> **Exercise objective**
The answer must be every entry, given again word for word.

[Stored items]
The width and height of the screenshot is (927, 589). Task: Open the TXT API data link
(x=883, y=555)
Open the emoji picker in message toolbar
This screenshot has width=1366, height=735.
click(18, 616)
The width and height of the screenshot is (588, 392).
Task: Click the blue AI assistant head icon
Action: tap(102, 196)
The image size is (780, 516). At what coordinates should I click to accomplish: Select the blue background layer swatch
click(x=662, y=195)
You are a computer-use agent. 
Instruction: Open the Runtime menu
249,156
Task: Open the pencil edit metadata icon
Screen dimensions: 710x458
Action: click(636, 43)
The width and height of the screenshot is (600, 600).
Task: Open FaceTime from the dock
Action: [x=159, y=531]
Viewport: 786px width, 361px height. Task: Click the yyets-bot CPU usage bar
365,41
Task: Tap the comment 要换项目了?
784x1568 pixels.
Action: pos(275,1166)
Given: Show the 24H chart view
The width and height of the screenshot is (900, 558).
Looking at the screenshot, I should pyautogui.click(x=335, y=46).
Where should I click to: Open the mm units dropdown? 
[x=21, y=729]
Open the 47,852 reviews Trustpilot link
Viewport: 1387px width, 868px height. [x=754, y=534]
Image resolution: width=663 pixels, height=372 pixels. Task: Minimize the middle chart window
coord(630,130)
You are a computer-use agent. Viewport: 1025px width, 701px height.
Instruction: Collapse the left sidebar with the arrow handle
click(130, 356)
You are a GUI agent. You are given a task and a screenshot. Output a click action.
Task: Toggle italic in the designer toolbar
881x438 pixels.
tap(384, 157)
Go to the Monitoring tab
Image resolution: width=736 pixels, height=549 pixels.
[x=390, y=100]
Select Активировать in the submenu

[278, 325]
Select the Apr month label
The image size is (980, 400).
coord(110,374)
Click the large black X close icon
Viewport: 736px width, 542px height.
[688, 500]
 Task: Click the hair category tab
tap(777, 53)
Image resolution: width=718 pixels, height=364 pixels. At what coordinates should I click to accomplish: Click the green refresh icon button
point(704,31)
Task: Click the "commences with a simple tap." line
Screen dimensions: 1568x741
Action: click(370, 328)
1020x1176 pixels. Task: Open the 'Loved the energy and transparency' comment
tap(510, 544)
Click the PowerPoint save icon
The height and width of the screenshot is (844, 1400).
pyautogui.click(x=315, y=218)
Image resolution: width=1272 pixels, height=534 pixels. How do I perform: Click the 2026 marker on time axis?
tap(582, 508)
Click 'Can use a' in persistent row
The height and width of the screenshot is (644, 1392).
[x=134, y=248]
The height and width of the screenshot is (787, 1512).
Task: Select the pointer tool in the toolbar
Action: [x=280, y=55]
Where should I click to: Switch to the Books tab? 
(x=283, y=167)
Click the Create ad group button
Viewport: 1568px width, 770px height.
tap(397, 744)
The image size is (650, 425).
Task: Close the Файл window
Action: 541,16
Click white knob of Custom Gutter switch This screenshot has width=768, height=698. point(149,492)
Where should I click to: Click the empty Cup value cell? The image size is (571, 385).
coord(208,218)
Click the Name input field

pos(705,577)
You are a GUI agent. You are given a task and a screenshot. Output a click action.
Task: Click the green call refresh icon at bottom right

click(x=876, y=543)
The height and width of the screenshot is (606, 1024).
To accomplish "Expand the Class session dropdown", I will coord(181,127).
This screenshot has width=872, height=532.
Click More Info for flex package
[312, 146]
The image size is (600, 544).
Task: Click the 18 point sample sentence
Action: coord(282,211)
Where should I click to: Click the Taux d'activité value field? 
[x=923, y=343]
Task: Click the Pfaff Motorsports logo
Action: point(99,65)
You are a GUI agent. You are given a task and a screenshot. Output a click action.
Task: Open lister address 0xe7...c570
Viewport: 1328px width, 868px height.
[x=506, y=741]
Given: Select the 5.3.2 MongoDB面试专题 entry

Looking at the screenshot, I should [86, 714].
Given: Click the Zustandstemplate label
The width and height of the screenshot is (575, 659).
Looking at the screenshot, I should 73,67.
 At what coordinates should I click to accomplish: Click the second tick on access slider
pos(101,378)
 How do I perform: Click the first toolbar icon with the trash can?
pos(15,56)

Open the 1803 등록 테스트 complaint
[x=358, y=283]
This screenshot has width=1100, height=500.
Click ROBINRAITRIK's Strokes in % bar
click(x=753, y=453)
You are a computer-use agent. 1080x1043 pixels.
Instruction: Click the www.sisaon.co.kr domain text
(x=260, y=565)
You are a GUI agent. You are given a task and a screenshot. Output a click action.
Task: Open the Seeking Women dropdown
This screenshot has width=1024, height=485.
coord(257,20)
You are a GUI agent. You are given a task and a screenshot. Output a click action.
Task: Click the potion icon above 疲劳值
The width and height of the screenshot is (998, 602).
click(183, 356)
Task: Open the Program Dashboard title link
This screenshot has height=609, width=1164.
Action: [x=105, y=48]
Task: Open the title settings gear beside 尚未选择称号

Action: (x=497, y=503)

> **Exercise solution**
The width and height of the screenshot is (927, 589). Task: Open the TXT API data link
(x=883, y=555)
Open the emoji picker in message toolbar
This screenshot has width=1366, height=735.
click(18, 616)
The width and height of the screenshot is (588, 392).
Task: Click the blue AI assistant head icon
Action: tap(102, 196)
The image size is (780, 516). At what coordinates should I click to accomplish: Select the blue background layer swatch
click(x=662, y=195)
You are a computer-use agent. 
Instruction: Open the Runtime menu
249,156
Task: Open the pencil edit metadata icon
Screen dimensions: 710x458
Action: click(636, 43)
The width and height of the screenshot is (600, 600).
Task: Open FaceTime from the dock
Action: [x=159, y=531]
Viewport: 786px width, 361px height. Task: Click the yyets-bot CPU usage bar
365,41
Task: Tap the comment 要换项目了?
784x1568 pixels.
Action: pos(275,1166)
Given: Show the 24H chart view
The width and height of the screenshot is (900, 558).
Looking at the screenshot, I should pyautogui.click(x=335, y=46).
Where should I click to: Open the mm units dropdown? 
[x=21, y=729]
Open the 47,852 reviews Trustpilot link
Viewport: 1387px width, 868px height. [x=754, y=534]
Image resolution: width=663 pixels, height=372 pixels. Task: Minimize the middle chart window
coord(630,130)
You are a computer-use agent. Viewport: 1025px width, 701px height.
Instruction: Collapse the left sidebar with the arrow handle
click(130, 356)
You are a GUI agent. You are given a task and a screenshot. Output a click action.
Task: Toggle italic in the designer toolbar
881x438 pixels.
tap(384, 157)
Go to the Monitoring tab
Image resolution: width=736 pixels, height=549 pixels.
[x=390, y=100]
Select Активировать in the submenu

[278, 325]
Select the Apr month label
The image size is (980, 400).
coord(110,374)
Click the large black X close icon
Viewport: 736px width, 542px height.
[688, 500]
 Task: Click the hair category tab
tap(777, 53)
Image resolution: width=718 pixels, height=364 pixels. At what coordinates should I click to accomplish: Click the green refresh icon button
point(704,31)
Task: Click the "commences with a simple tap." line
Screen dimensions: 1568x741
Action: click(370, 328)
1020x1176 pixels. Task: Open the 'Loved the energy and transparency' comment
tap(510, 544)
Click the PowerPoint save icon
The height and width of the screenshot is (844, 1400).
pyautogui.click(x=315, y=218)
Image resolution: width=1272 pixels, height=534 pixels. How do I perform: Click the 2026 marker on time axis?
tap(582, 508)
Click 'Can use a' in persistent row
The height and width of the screenshot is (644, 1392).
[x=134, y=248]
The height and width of the screenshot is (787, 1512).
Task: Select the pointer tool in the toolbar
Action: [x=280, y=55]
Where should I click to: Switch to the Books tab? 
(x=283, y=167)
Click the Create ad group button
Viewport: 1568px width, 770px height.
tap(397, 744)
The image size is (650, 425).
Task: Close the Файл window
Action: 541,16
Click white knob of Custom Gutter switch This screenshot has width=768, height=698. point(149,492)
Where should I click to: Click the empty Cup value cell? The image size is (571, 385).
coord(208,218)
Click the Name input field

pos(705,577)
You are a GUI agent. You are given a task and a screenshot. Output a click action.
Task: Click the green call refresh icon at bottom right

click(x=876, y=543)
The height and width of the screenshot is (606, 1024).
To accomplish "Expand the Class session dropdown", I will coord(181,127).
This screenshot has width=872, height=532.
Click More Info for flex package
[312, 146]
The image size is (600, 544).
Task: Click the 18 point sample sentence
Action: coord(282,211)
Where should I click to: Click the Taux d'activité value field? 
[x=923, y=343]
Task: Click the Pfaff Motorsports logo
Action: point(99,65)
You are a GUI agent. You are given a task and a screenshot. Output a click action.
Task: Open lister address 0xe7...c570
Viewport: 1328px width, 868px height.
[x=506, y=741]
Given: Select the 5.3.2 MongoDB面试专题 entry

Looking at the screenshot, I should [86, 714].
Given: Click the Zustandstemplate label
The width and height of the screenshot is (575, 659).
Looking at the screenshot, I should 73,67.
 At what coordinates should I click to accomplish: Click the second tick on access slider
pos(101,378)
 How do I perform: Click the first toolbar icon with the trash can?
pos(15,56)

Open the 1803 등록 테스트 complaint
[x=358, y=283]
This screenshot has width=1100, height=500.
Click ROBINRAITRIK's Strokes in % bar
click(x=753, y=453)
You are a computer-use agent. 1080x1043 pixels.
Instruction: Click the www.sisaon.co.kr domain text
(x=260, y=565)
You are a GUI agent. You are given a task and a screenshot. Output a click action.
Task: Open the Seeking Women dropdown
This screenshot has width=1024, height=485.
coord(257,20)
You are a GUI agent. You are given a task and a screenshot. Output a click action.
Task: Click the potion icon above 疲劳值
The width and height of the screenshot is (998, 602).
click(183, 356)
Task: Open the Program Dashboard title link
This screenshot has height=609, width=1164.
Action: [x=105, y=48]
Task: Open the title settings gear beside 尚未选择称号

Action: (x=497, y=503)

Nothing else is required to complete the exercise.